# Task brief
Quote the material from the line containing "Task: Click the Send duplicate label" up to and including the line containing "tap(184, 508)", reproducing those lines exactly.

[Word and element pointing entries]
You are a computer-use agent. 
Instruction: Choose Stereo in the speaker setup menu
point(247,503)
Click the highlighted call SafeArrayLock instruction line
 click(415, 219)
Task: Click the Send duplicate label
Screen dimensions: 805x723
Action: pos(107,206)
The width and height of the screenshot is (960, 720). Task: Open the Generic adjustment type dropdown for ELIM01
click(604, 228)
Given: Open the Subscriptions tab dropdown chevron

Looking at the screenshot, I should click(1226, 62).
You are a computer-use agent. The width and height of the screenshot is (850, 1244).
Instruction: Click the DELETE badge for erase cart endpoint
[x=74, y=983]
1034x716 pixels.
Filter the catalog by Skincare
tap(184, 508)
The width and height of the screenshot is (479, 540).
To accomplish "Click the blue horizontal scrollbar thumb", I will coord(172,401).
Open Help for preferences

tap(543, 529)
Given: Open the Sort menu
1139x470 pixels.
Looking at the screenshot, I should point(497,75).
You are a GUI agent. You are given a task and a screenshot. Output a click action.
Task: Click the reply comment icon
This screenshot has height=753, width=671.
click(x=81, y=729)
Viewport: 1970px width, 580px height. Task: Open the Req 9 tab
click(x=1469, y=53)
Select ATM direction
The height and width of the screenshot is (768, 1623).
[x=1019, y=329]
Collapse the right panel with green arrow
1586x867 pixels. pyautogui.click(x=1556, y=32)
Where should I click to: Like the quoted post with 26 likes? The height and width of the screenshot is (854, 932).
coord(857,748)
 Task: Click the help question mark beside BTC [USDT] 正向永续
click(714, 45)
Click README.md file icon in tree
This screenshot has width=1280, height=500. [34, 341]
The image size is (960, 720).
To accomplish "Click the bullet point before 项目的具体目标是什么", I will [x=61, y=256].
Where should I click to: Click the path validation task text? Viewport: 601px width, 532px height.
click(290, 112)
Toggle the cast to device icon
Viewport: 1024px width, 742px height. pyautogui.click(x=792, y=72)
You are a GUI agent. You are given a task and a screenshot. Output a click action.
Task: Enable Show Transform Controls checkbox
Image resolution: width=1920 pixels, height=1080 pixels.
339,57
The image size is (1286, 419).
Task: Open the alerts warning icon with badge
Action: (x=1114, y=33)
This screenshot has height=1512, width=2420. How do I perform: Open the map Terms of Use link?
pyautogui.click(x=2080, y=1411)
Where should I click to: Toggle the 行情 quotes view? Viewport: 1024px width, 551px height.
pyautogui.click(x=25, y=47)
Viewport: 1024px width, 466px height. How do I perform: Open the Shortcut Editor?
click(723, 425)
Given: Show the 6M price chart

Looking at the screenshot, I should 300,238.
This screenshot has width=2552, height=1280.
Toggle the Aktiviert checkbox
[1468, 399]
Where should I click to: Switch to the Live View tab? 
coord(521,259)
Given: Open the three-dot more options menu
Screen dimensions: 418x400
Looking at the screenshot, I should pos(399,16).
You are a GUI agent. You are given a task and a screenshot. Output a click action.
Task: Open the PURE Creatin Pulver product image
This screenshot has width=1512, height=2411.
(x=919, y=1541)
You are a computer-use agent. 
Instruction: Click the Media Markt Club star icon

# Expected output
Task: Click the Send duplicate label
Screen dimensions: 805x723
Action: pos(107,206)
The width and height of the screenshot is (960, 720). Task: Open the Generic adjustment type dropdown for ELIM01
click(604, 228)
Given: Open the Subscriptions tab dropdown chevron

Looking at the screenshot, I should click(1226, 62).
You are a computer-use agent. The width and height of the screenshot is (850, 1244).
Instruction: Click the DELETE badge for erase cart endpoint
[x=74, y=983]
1034x716 pixels.
Filter the catalog by Skincare
tap(184, 508)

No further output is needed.